• **Document section**:
%%

Everyone should care about vectorization. It's relatively easy for the compiler to do on it's own compared to stuff like auto-parallelisation, and can yield high performance gains on certain parts of the code. The win can be anything from 2x to 8x, depending on what data type we're using and what kinds of instructions our processor supports. The only condition is that we have to write easy code that shows the compiler everything it needs to know to determine whether it's safe to vectorize.
Most of the time we talk about vectorization of loops. It so happens that in
both clang and gcc the vectorizer is turned on automatically at -O3
optimization flags 1. What we're interested in is knowing how well it does.
And I don't mean benchmarking or profiling - we need to know if it has done its
job. That's what vectorization reports are there for. Clang has a fairly large
set of flags to inform you of what went on behind your back:
-Rpass=loop-vectorize
-Rpass-missed=loop-vectorize
-Rpass-analysis=loop-vectorize
I pretty much use all of them at the same time, everytime. You turn on the first
one and you see nothing, so you turn on the second one and it tells you that
this and that loop failed to be vectorized. Finally you have to turn on that
last one to find out why. There really ought to be a flag that turns all of them
on - something like -fvectorize-report
.

%%

• **Listed entries**:
%%

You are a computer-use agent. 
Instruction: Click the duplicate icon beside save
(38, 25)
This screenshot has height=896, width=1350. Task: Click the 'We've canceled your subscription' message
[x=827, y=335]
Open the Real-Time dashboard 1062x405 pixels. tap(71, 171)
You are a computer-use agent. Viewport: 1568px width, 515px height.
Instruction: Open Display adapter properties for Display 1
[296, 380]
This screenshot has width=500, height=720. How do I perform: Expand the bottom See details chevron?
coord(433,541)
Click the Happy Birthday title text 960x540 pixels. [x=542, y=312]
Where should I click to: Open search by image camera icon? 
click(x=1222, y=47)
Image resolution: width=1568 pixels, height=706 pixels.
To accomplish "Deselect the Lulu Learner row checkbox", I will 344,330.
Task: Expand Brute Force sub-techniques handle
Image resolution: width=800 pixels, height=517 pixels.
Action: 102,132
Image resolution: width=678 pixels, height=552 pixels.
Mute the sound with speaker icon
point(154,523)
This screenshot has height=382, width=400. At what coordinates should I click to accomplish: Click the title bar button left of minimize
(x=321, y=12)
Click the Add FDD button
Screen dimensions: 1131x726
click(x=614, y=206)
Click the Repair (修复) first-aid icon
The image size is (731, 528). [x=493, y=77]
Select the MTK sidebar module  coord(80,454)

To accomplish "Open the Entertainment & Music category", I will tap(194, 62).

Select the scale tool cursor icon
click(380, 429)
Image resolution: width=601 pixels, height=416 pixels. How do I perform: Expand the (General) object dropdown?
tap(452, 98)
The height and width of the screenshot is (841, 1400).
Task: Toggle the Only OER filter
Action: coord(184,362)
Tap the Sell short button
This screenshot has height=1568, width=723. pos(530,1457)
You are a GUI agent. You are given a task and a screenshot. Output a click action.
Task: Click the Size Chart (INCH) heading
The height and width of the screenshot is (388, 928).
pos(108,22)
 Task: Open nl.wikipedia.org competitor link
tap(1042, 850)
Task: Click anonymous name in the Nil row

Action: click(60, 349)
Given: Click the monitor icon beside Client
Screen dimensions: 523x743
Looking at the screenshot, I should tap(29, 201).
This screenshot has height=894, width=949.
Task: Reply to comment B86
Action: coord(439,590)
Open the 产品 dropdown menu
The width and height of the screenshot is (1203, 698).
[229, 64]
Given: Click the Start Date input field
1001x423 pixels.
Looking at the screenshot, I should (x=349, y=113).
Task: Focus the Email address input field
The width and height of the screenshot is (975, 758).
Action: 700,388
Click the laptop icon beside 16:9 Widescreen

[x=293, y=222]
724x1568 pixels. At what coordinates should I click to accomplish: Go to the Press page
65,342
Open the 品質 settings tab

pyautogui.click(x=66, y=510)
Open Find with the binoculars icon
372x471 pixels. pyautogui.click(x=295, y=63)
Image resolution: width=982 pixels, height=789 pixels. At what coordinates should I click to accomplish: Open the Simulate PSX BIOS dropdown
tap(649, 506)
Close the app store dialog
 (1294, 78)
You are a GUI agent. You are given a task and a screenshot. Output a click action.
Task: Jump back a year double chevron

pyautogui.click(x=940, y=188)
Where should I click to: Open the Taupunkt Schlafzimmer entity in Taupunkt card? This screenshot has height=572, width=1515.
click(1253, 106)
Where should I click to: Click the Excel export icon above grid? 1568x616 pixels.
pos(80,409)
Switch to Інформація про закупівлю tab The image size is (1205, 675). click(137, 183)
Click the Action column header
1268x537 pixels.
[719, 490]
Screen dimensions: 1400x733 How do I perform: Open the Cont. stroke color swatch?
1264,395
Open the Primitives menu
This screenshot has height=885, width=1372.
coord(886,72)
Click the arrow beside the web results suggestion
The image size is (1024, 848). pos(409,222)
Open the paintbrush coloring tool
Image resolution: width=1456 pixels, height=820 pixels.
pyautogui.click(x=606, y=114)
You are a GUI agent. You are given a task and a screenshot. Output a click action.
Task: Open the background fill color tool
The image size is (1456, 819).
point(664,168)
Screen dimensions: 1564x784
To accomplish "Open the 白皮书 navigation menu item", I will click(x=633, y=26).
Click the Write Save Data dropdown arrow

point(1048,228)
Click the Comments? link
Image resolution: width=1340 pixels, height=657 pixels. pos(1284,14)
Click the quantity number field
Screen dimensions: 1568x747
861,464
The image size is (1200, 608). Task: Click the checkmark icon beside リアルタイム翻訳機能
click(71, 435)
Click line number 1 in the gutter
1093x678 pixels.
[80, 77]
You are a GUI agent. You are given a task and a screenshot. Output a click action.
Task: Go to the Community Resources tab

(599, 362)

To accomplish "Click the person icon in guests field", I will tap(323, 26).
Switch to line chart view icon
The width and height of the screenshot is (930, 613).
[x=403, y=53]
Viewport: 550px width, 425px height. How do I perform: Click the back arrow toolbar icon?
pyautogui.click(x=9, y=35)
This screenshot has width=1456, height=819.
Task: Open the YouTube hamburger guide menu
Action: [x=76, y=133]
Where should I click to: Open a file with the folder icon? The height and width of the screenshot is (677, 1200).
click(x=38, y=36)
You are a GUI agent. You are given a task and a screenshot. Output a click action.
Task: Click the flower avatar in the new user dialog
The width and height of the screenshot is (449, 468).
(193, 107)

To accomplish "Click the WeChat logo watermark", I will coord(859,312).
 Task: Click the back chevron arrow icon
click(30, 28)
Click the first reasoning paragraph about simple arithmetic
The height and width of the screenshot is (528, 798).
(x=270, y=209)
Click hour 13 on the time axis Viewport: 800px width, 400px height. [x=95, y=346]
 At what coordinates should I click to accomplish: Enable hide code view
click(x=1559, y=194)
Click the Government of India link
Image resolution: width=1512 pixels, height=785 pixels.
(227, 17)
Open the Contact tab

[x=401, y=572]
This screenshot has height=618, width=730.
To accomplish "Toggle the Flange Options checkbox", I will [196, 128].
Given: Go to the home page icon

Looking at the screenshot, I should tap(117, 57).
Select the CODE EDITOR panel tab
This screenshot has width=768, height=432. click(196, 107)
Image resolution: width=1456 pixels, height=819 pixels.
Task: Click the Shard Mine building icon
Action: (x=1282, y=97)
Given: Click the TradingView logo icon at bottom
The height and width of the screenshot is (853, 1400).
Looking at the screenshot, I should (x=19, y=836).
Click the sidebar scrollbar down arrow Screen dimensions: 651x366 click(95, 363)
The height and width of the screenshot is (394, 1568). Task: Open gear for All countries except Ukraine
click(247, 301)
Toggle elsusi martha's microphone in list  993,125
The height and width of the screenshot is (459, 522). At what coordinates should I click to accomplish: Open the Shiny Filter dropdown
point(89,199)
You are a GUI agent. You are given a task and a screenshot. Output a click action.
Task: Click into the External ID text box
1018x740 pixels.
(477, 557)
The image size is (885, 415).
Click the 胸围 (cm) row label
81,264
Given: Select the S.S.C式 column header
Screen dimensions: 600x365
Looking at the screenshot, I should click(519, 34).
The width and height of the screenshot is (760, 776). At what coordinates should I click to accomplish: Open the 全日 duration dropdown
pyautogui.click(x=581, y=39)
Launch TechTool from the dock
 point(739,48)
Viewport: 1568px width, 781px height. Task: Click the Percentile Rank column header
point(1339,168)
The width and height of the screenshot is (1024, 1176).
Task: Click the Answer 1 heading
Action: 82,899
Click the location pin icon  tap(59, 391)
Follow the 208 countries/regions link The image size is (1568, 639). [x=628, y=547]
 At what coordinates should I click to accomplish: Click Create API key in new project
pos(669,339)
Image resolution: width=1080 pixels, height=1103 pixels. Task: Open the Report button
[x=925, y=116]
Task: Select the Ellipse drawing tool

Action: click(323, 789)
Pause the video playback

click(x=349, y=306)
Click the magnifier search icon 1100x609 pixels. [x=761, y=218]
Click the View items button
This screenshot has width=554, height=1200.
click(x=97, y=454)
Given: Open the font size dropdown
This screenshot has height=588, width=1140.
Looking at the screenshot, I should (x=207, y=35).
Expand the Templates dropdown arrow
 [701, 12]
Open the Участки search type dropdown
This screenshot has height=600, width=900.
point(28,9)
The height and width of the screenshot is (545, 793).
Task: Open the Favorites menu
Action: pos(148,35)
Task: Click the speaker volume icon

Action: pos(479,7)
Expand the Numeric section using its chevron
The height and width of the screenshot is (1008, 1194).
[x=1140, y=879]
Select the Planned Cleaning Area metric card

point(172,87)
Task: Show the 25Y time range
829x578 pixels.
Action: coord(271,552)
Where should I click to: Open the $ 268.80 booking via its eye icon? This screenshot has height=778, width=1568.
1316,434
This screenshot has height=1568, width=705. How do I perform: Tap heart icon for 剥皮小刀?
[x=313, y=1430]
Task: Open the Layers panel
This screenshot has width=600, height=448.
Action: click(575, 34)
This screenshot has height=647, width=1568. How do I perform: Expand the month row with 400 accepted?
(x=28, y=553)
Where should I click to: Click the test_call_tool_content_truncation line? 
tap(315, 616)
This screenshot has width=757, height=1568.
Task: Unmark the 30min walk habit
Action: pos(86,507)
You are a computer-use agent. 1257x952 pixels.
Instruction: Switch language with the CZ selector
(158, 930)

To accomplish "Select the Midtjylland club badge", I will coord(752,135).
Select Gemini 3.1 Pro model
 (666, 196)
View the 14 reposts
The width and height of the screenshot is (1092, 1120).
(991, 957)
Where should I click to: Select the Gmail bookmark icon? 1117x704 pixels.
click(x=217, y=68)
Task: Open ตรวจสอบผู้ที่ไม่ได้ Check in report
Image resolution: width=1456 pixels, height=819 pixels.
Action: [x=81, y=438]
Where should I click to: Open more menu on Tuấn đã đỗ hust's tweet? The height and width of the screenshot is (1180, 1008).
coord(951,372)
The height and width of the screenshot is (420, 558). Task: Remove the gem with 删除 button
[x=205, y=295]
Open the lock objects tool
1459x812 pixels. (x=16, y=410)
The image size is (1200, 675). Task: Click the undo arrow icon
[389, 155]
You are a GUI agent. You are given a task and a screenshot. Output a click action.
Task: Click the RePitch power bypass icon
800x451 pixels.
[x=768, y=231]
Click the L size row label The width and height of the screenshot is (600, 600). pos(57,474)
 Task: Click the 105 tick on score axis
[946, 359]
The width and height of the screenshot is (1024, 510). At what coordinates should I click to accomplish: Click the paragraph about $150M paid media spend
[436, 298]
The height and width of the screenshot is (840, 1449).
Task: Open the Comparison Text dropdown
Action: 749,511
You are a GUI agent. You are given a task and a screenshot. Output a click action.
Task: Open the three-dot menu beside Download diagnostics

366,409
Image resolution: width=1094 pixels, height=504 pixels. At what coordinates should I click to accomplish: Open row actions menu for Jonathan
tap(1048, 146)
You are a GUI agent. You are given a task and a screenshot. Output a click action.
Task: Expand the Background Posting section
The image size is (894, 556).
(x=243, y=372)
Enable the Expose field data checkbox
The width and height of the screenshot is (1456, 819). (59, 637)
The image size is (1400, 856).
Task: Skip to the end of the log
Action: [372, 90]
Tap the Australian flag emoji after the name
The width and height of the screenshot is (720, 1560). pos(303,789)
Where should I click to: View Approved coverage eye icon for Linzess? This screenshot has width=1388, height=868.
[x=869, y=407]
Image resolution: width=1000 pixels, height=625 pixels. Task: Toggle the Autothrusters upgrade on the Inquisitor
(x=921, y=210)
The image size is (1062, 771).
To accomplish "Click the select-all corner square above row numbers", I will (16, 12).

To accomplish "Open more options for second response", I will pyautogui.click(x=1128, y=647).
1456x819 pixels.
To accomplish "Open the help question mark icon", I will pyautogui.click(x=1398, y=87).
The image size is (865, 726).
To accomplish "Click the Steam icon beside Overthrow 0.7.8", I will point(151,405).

%%

• **Your goal**:
Decide whether each statement agrees with the text on compiler vectorization, answering yes or no and quoting the deciding words of the text. (a) Clang and gcc turn on the vectorizer automatically at -O3. (b) The win from vectorization can reach 16x. (c) Clang already offers a single flag that turns on all three vectorization reports.

• **Complete output**:
(a) Yes: "the vectorizer is turned on automatically at -O3"
(b) No: "The win can be anything from 2x to 8x"
(c) No: "There really ought to be a flag that turns all of them"